Unit penyelenggara bandara udara (UPBU) Betoambari Kota Baubau, Sulawesi Tenggara (Sultra) secara tegas menyampaikan bahwa pengembangan bandara Betoambari dibangun di atas tanah pemerintah.
Penegasan itu dinyatakan oleh UPBU Betoambari menyusul adanya klaim sepihak yang terus-menerus disuarakan oleh beberapa masyarakat Lipu yang merasa memiliki tanah di areal proyek perpanjangan landasan pacu bandara Betoambari.

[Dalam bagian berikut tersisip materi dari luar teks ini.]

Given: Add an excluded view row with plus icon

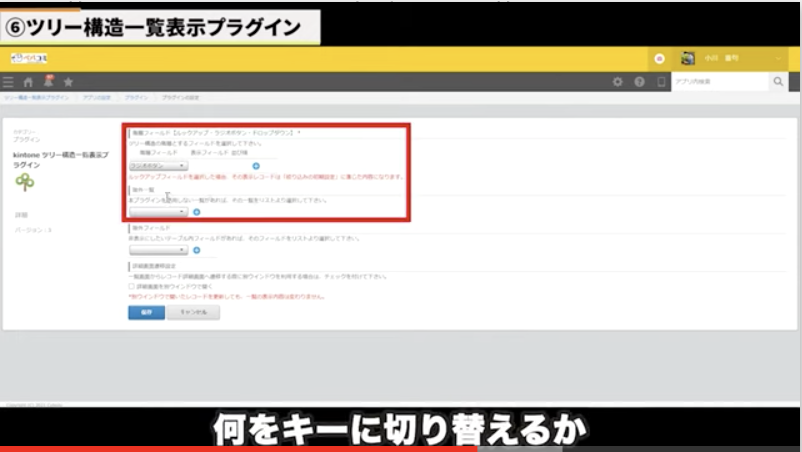Looking at the screenshot, I should (x=196, y=212).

“Tanah ini sudah bersertifikat atas nama kementerian perhubungan 52 hektar. Jadi yang dikerja ini adalah tanah milik bandara. Pemanfaatannya juga adalah untuk fasilitas umum bandara. Tuntutan lain-lain silahkan bicarakan dengan pemerintah kota (Baubau). Kami di sini statusnya jelas, tanah milik negara. Tidak ada yang ambigu, tidak ada tanah ini dibilang masih bersoal atau apa,” ungkap Kepala UPBU Betoambari, Anas Labakara ditemui Selasa, 09 Juli 2024.
Anas menerangkan tanah Bandara Betoambari seluas 52 hektar itu sudah pernah digugat dan berdasarkan keputusan Mahkamah Agung (MA) tetap sah kepemilikan atas nama Kementerian Perhubungan.
“Dulu tahun 1994 ada permasalah terus tahun 2003 pernah digugat lagi tapi ditolak karena sudah ada putusan MA bagian dari sertifikat kementerian perhubungan. Jadi ini sudah clear (Selesai persoalan lahan),” ujarnya.
Ditanya soal tuntutan beberala masyarakat yang meminta agar pekerjaan proyek bandara Betoambari dihentikan, menurutnya, tidak semudah itu. Sebab, pekerjaan perpanjangan landasan pacu harus tetap dilaksanakan sesuai kontrak kerja yang berlaku. Apalagi, pekerjaan tersebut harus selesai dalam waktu tahun 2024 ini juga.
Terpisah, Wakil Ketua Militan Pemerhati Saliwu, La Asa mengatakan pihaknya meminta Pemkot Baubau dan pihak Bandara Betoambari agar menuntaskan lahan milik beberapa masyarakat Lipu yang belum diselesaikan pembebasan lahannya seluas kurang lebih 18 hektar.